Dargent, now 39, teamed up with snowboarding amputee Patrice Barattero to invent a prosthetic knee specially adapted to their sports, with the help of a vocational high school and an orthopaedic specialist.
The artificial knee, which is resistant to both sea water and low temperatures, incorporates a hydraulic shock absorber that is used in mountain bikes.
"A lot of things are different, but at the same time there are parallels with an able-bodied person," Dargent said.
"There’s this motivation, this energy, this revenge," he said after carving the waves off Saint-Jean-de-Luz in southwestern France.
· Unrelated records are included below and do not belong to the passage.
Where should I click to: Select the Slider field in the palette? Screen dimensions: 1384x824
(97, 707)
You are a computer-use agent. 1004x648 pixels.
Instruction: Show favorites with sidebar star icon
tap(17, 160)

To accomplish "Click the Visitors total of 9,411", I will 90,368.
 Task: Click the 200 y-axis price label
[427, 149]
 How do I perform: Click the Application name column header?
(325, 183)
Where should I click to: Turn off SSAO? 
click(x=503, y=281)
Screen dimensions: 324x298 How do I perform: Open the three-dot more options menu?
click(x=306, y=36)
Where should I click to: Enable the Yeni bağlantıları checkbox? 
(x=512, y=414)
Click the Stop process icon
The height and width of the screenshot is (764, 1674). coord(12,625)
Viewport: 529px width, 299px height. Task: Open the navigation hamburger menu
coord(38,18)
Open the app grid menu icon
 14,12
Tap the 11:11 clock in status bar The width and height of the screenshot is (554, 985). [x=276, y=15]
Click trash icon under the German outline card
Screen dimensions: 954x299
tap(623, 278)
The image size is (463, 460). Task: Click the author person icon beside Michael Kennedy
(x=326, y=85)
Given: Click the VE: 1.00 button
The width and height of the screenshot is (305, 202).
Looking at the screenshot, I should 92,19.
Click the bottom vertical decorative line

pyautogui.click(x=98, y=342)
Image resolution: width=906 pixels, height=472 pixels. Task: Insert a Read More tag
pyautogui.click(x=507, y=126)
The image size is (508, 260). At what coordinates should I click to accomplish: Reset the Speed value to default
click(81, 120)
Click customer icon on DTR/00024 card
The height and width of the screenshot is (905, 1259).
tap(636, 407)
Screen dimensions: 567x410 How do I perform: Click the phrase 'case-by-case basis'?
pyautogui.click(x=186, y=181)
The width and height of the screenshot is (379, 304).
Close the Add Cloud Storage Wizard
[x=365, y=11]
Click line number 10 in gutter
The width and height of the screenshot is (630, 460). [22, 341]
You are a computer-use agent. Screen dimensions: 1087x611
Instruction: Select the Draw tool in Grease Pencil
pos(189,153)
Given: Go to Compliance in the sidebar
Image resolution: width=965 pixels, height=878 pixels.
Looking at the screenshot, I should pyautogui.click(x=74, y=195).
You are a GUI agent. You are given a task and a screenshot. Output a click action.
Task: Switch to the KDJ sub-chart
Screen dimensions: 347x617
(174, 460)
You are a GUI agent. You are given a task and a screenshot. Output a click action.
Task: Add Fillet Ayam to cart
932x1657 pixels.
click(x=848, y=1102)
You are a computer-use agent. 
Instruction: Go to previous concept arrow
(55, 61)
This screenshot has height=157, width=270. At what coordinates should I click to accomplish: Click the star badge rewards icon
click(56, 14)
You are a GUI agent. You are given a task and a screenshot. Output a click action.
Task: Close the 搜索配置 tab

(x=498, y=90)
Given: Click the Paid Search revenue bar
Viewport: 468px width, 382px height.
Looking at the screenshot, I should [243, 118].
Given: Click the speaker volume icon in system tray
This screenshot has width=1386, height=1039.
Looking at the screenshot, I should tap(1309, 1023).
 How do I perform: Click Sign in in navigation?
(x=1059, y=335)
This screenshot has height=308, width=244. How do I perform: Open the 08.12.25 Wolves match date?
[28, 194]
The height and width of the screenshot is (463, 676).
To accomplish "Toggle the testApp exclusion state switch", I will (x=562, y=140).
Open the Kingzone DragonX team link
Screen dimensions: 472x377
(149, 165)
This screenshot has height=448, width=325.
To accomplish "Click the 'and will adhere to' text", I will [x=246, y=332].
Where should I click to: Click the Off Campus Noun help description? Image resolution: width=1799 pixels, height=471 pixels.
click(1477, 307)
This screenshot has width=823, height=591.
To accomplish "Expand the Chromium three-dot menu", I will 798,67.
"The pleasure is there, it’s maybe even greater," said the native of Martigues, outside the southern French city of Marseille, looking relaxed and sporting a three-day-old beard. "I forget about my handicap when I’m in the water."
With the prosthesis, now marketed as the Easy Ride sports knee by the French company Proteor, Dargent won France’s inaugural adaptive surfing championship last year, when he also came in fifth in the world championships, held in California.
It was in February 2011 during a trip to Reunion that Dargent was attacked by a shark, on the west side of the French Indian Ocean island which had previously been considered safe.
"My leg was ripped off in a few seconds. I didn’t realise it right away," Dargent said, almost mechanically. "Luckily I wasn’t far from shore."
The mangled leg had to be amputated, leaving only a short stump.
‘Better than an anti-depressant’
Experts advised Dargent to take up a different sport because the amputation was too high above the knee.
But orthopaedic specialist Bertrand Tourret-Couderc, moved by Dargent’s tenacity, decided to back him.
"For Eric, getting back on a surfboard was as important as being able to walk again," Tourret-Couderc told AFP.
Proteor perfected the device and began marketing it a few months ago for some 3,000 euros ($3,400), a good deal cheaper than some sports prostheses that can cost as much as 8,000 euros.
Prostheses adapted for sports are not reimbursed in France as a medical expense, "even though sports contribute to well-being and health," Dargent said, adding: "Sometimes it’s more effective than an anti-depressant."
Dargent did not go back to his job as a nurse after the accident, and has instead created an association, Surfeurs Dargent, to promote sports for handicapped people.
With surfing to be included in the next Olympic Games, in Tokyo in 2020, Dargent said he hoped the Paralympics will soon accept adaptive surfing.
"At least we maybe will have paved the way."
After defending his adaptive surfing title in Biarritz, near Saint-Jean-de-Luz, next month, Dargent will fly to California to try to improve on his fifth-placed result in the world championships last year.
Then in January he is headed to Indonesia where he plans to shoot a film on adaptive surfing, hoping in the meantime to attract sponsors.